Мне хотелось рассказать ему про Бейрут. Как мы с Володей застряли там однажды на полтора месяца. Сидели в какой-то грязной гребаной конуре, ожидая приказа, которого все не было и не было. И как там от скуки Володя обучил меня кулинарным премудростям. Я оказалась на редкость бездарной ученицей – все сжигала, пересаливала, просыпала. А когда приказ, наконец, был получен, я не могла держать оружие: у меня до волдырей был обожжен указательный палец. Но тогда все получилось, в конце концов. Операция была завершена, а я вернулась из Бейрута опытной кулинаркой.
– Да так, везде понемногу, – отозвалась я. – Знаешь, я люблю готовить. Это успокаивает. Когда, например, нервничаешь перед выходом на сцену.
– Неужели ты до сих пор нервничаешь? После стольких лет? – недоверчиво протянул он. – Не привыкла?
– К этому, наверно, нельзя привыкнуть, – протянула я. – Вот ты… Ты же не станешь утверждать, что за годы службы привык к войне? Что тебе не страшно под пулями? Или…
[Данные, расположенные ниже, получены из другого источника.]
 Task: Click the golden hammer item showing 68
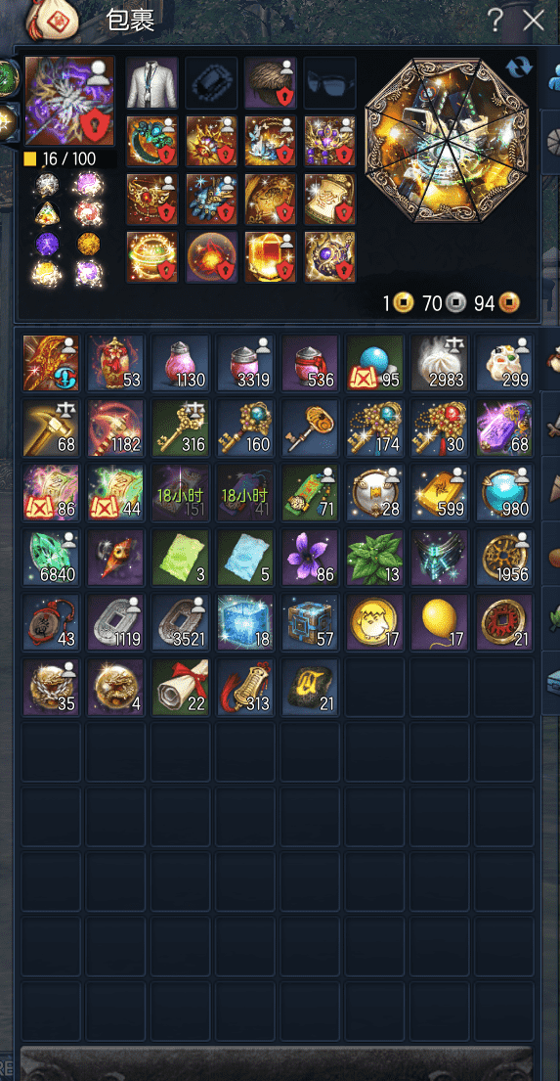pyautogui.click(x=51, y=428)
Он задумчиво обхватил ладонью подбородок, побарабанил кончиками пальцев по скуле.
И наконец ответил:
– Это немного другое. Под пулями, конечно, страшно. Но в то же время там присутствует азарт, адреналин. Все кажется немного нереальным, а сам ты – бессмертным. Другое дело – ответственность за других…
Он прошелся по кухне, достал из шкафчика пузатую бутылку виски и два стакана. Плеснул мне и себе.
– Здесь страшнее, потому что если ты примешь неправильное решение, пострадают люди. Люди, которые тебе доверяют, которые слушаются твоего приказа беспрекословно. Но если ты будешь бояться, сомневаться, они пострадают с еще большей вероятностью. Поэтому я однажды решил для себя: «Делай, что должно, и будь что будет». Я просто делаю то, что считаю правильным. И от этого мне спокойно.